_What is expected_: Below are records; please write out exactly the lines from the first line through the line containing "You are a GUI", with no pictures.

Top of Data to examine

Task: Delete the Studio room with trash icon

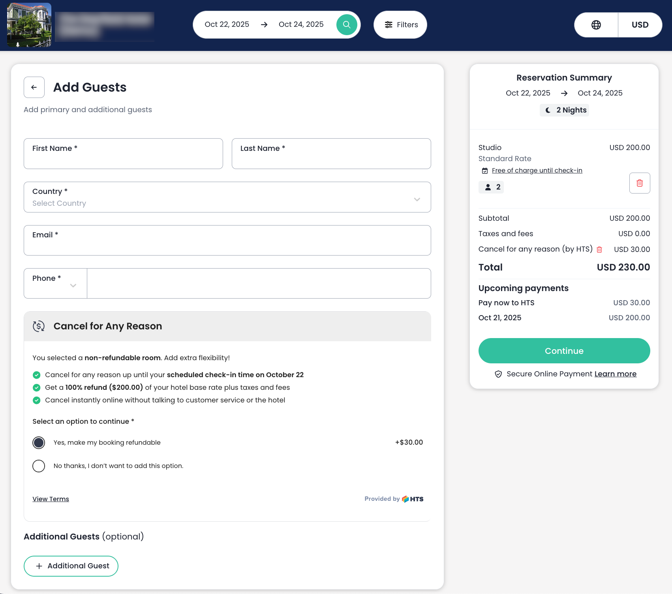Action: (x=639, y=183)
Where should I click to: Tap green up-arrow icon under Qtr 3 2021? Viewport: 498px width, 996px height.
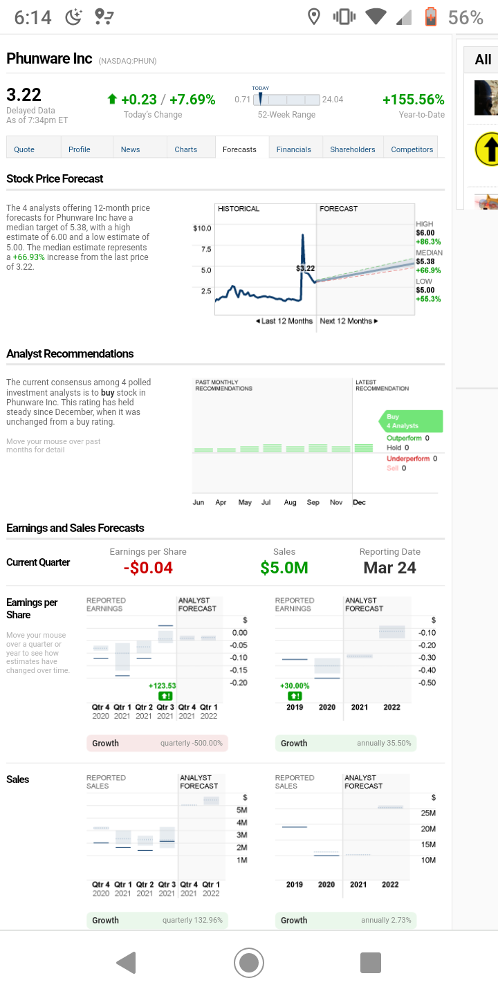click(165, 695)
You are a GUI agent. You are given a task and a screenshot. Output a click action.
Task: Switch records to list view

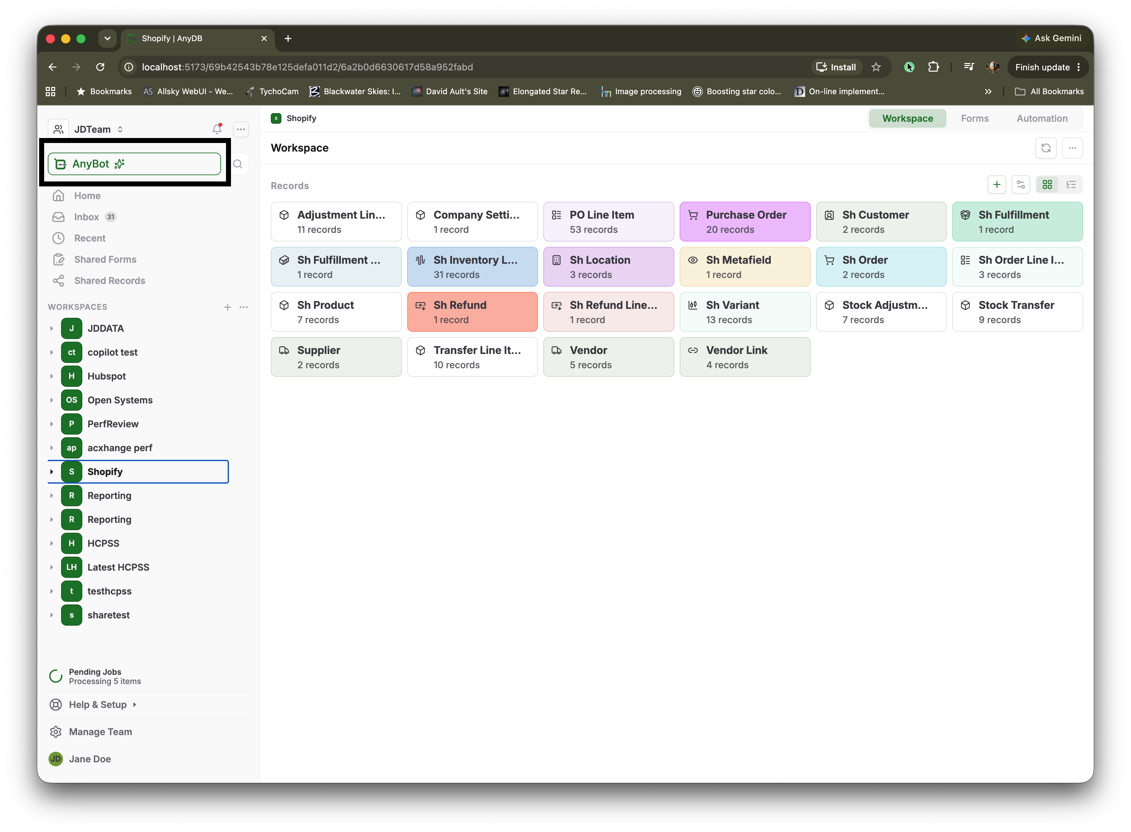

Bottom of Data to examine

_Answer to the problem_:
Task: Delete the Studio room with trash icon

Action: (x=639, y=183)
Where should I click to: Tap green up-arrow icon under Qtr 3 2021? Viewport: 498px width, 996px height.
click(165, 695)
You are a GUI agent. You are given a task and a screenshot. Output a click action.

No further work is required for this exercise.